Demgegenüber haftet der Vermieter dem Mieter auf Schadenersatz, wenn bei Vertragsschluss ein Mangel der Mietsache vorlag oder erst nach Abschluss entstanden ist und der Vermieter den Mangel zu vertreten hat (§ 536a BGB). Der Vermieter haftet also anders als der Lagerhalter verschuldensabhängig. Das Vertretenmüssen richtet sich nach §§ 276 ff. BGB (Fahrlässigkeit und Vorsatz). Entstand die Schadensursache in dem Einflussbereich des Vermieters, so trifft ihn die Beweislast, dass ihn kein Verschulden zur Last fällt (§ 280 Abs. 1 S. 1 BGB). Der Schadensersatzanspruch ist auf das positive Interesse gerichtet. Der Mieter ist so zu stellen, wie er bei ordnungsgemäßer Erfüllung des Mietvertrages gestanden hätte. Die reguläre Verjährungsfrist beträgt 3 Jahre.

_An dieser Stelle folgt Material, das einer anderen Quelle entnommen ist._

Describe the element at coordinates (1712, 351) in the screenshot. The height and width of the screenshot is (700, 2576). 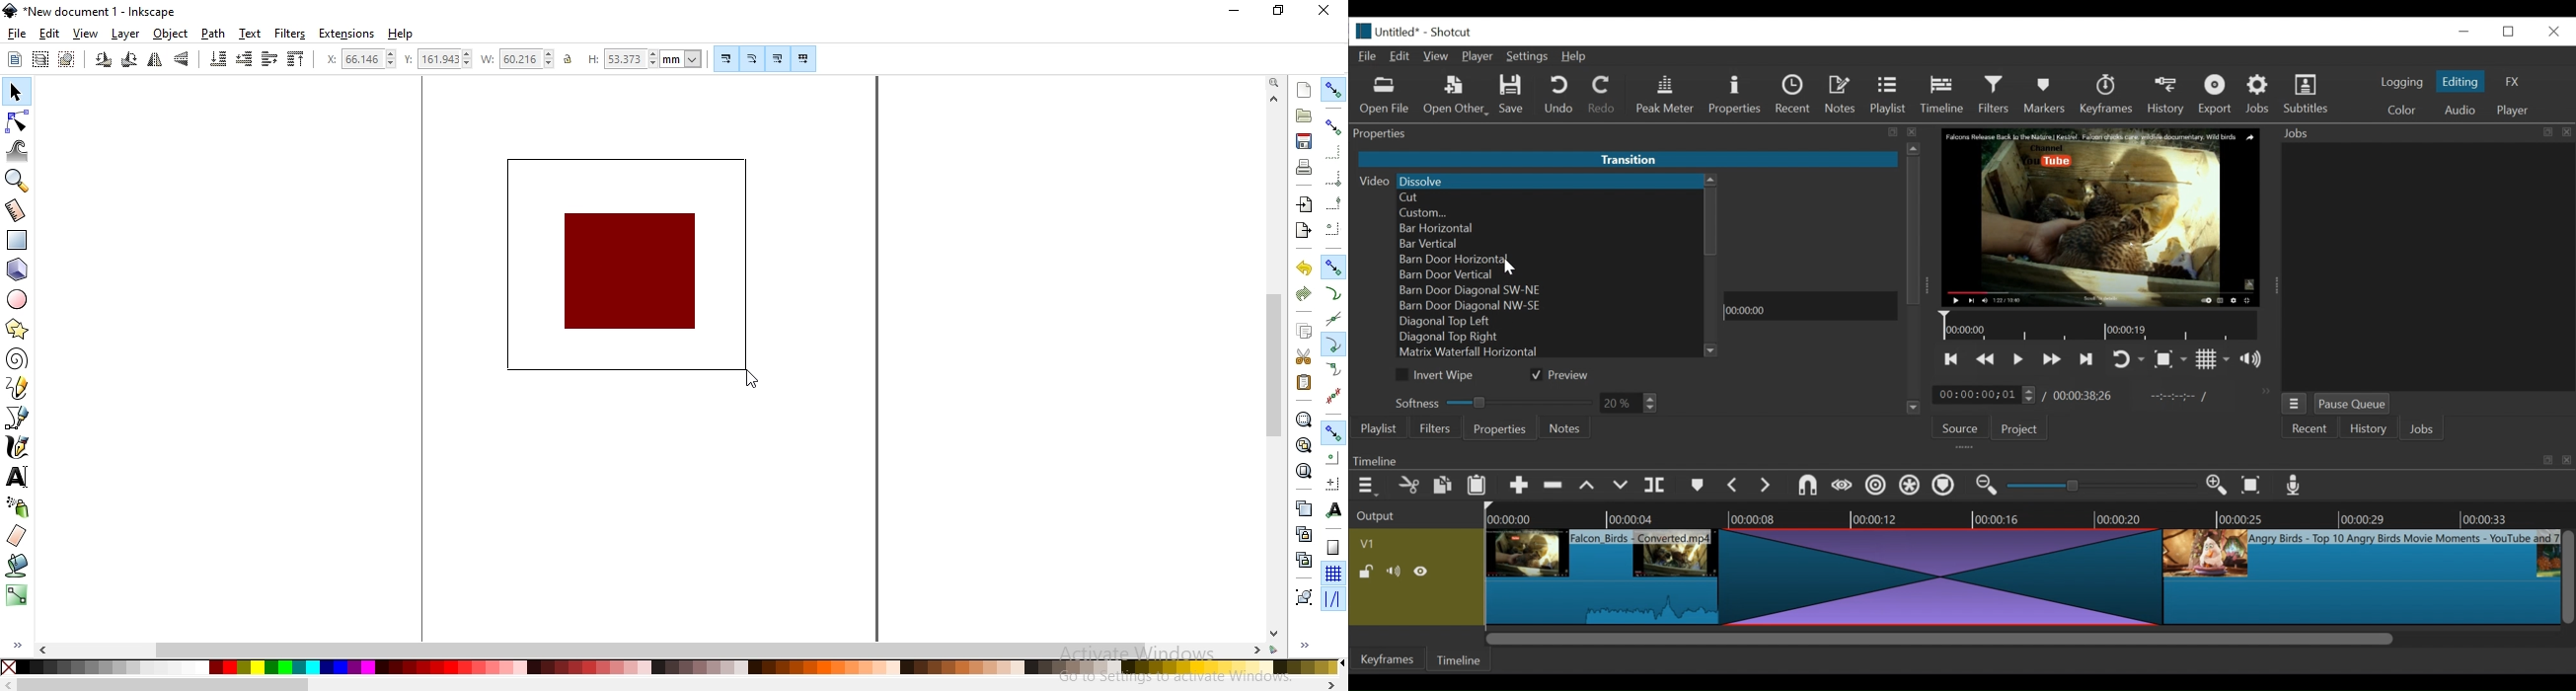
I see `Scroll down` at that location.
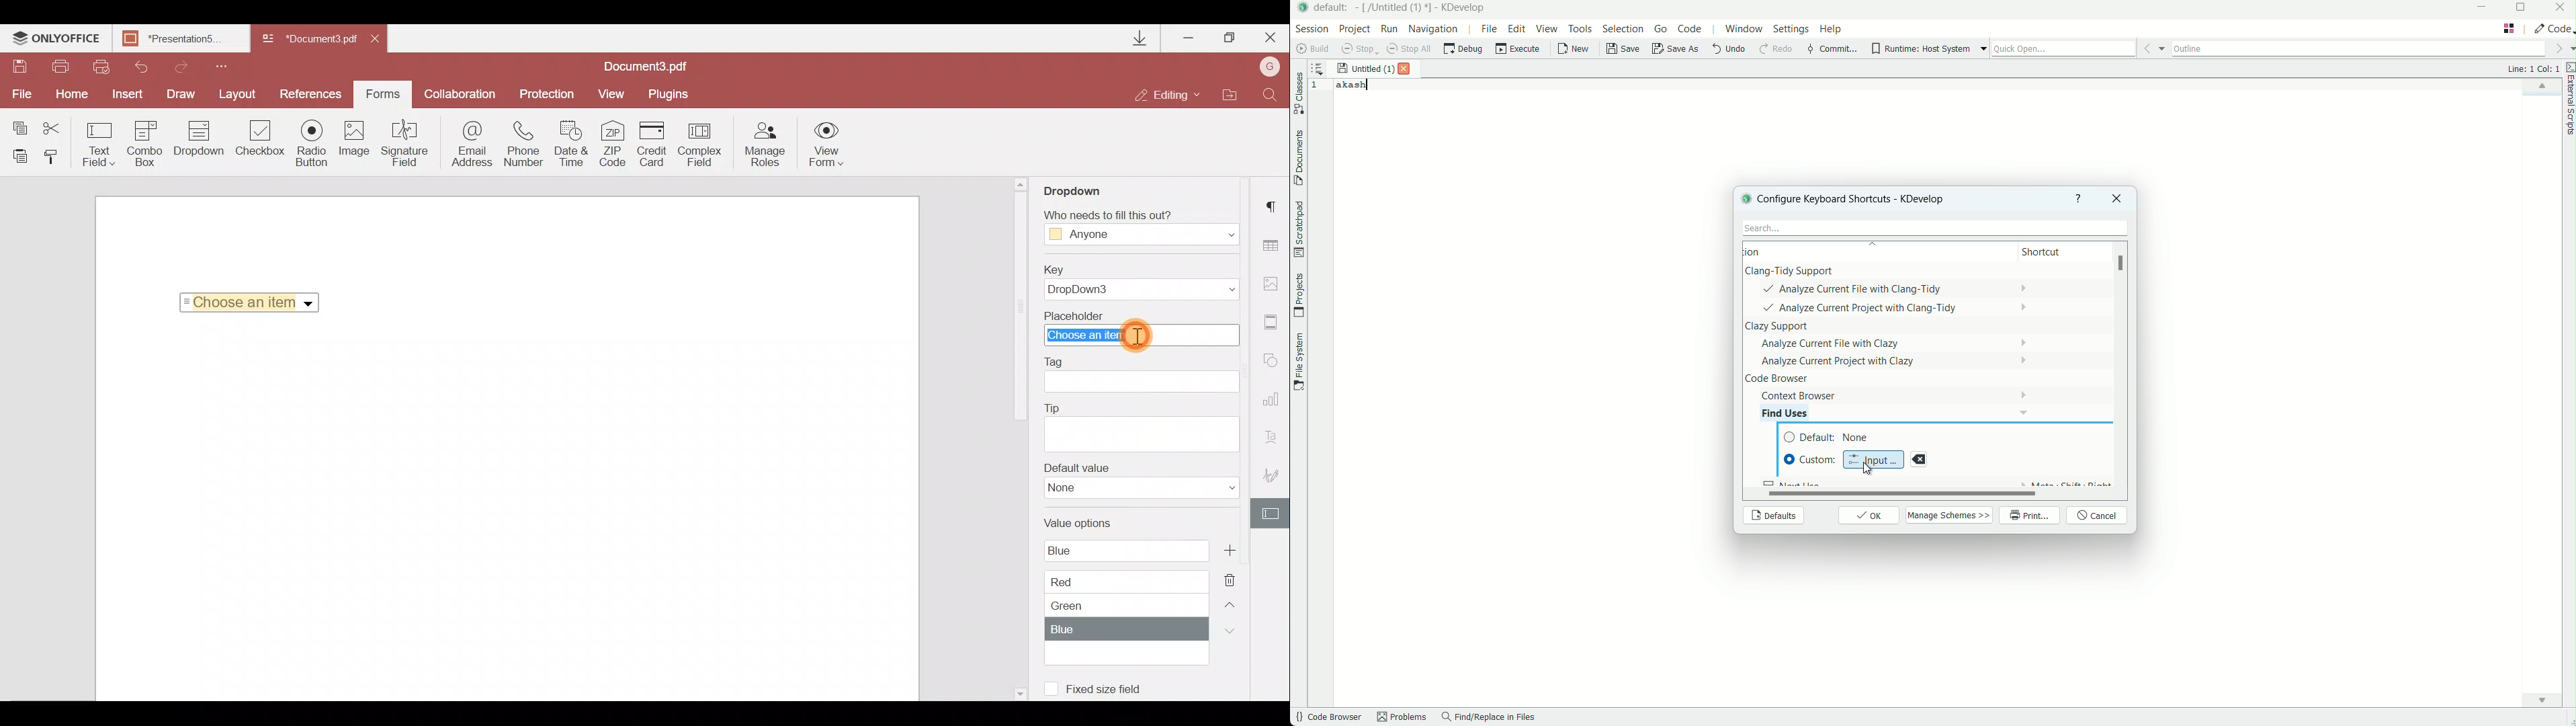 The width and height of the screenshot is (2576, 728). I want to click on Account name, so click(1270, 65).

Das OLG Dresden hat in seiner Entscheidung auf der Grundlage der gefestigten Rechtsprechung noch einmal herausgearbeitet, dass der Mietvertrag einerseits und der Lagervertrag andererseits sich dadurch unterscheiden, dass beim Lagervertrag der Lagerhalter selbst oder ein von ihm beauftragter Dritter die Lagerung und Aufbewahrung besorgt, während beim Mietvertrag über die Lagerfläche der Mieter selbst lagert und aufbewahrt. Das maßgebliche Unterscheidungskriterium ist danach, ob im Rahmen der Vereinbarung eine Obhuts-und Verwahrungspflicht als Hauptpflicht übernommen wird.
Da der zwischen den Parteien abgeschlossene Vertrag weder in seiner Bezeichnung noch in seiner Ausgestaltung eindeutig war, hatte das Gericht die Vereinbarung entsprechend der dann geltenden Auslegungsregeln der §§ 133, 157 BGB zu prüfen. Die Parteien hatten ihre Vereinbarung „Lagerübernahmeprotokoll“ genannt, die keine Liste der eingelagerten Gegenstände enthalten hat. Dieses so genannte Lagerübernahmeprotokoll enthielt nur eine oberflächliche Beschreibung der Art der von der Klägerin mitgebrachten Gegenstände, nicht aber eine dezidierte Lager-bzw. Inventarliste der eingestellten Gegenstände. Nach Auffassung des Gerichtes besteht aber regelmäßig ein besonderes Interesse des Lagerhalters daran, welche Art von Gegenständen bei ihm eingelagert wird, weil sich danach Art und Umfang seiner Obhutspflicht für die eingelagerten Gegenstände richtet. Wenn also im Rahmen eines Vertrages der die Lagerfläche zur Verfügung stellende Vertragspartner die auf die Lagerfläche eingebrachten Gegenstände nicht einzelnen im Sinne einer Lager- bzw. Inventarliste aufnimmt, spricht dies indiziell gegen die Übernahme einer Obhutspflicht von seiner Seite, welche regelmäßig Kenntnisse über Art und Umfang des eingelagerten Gutes erfordert.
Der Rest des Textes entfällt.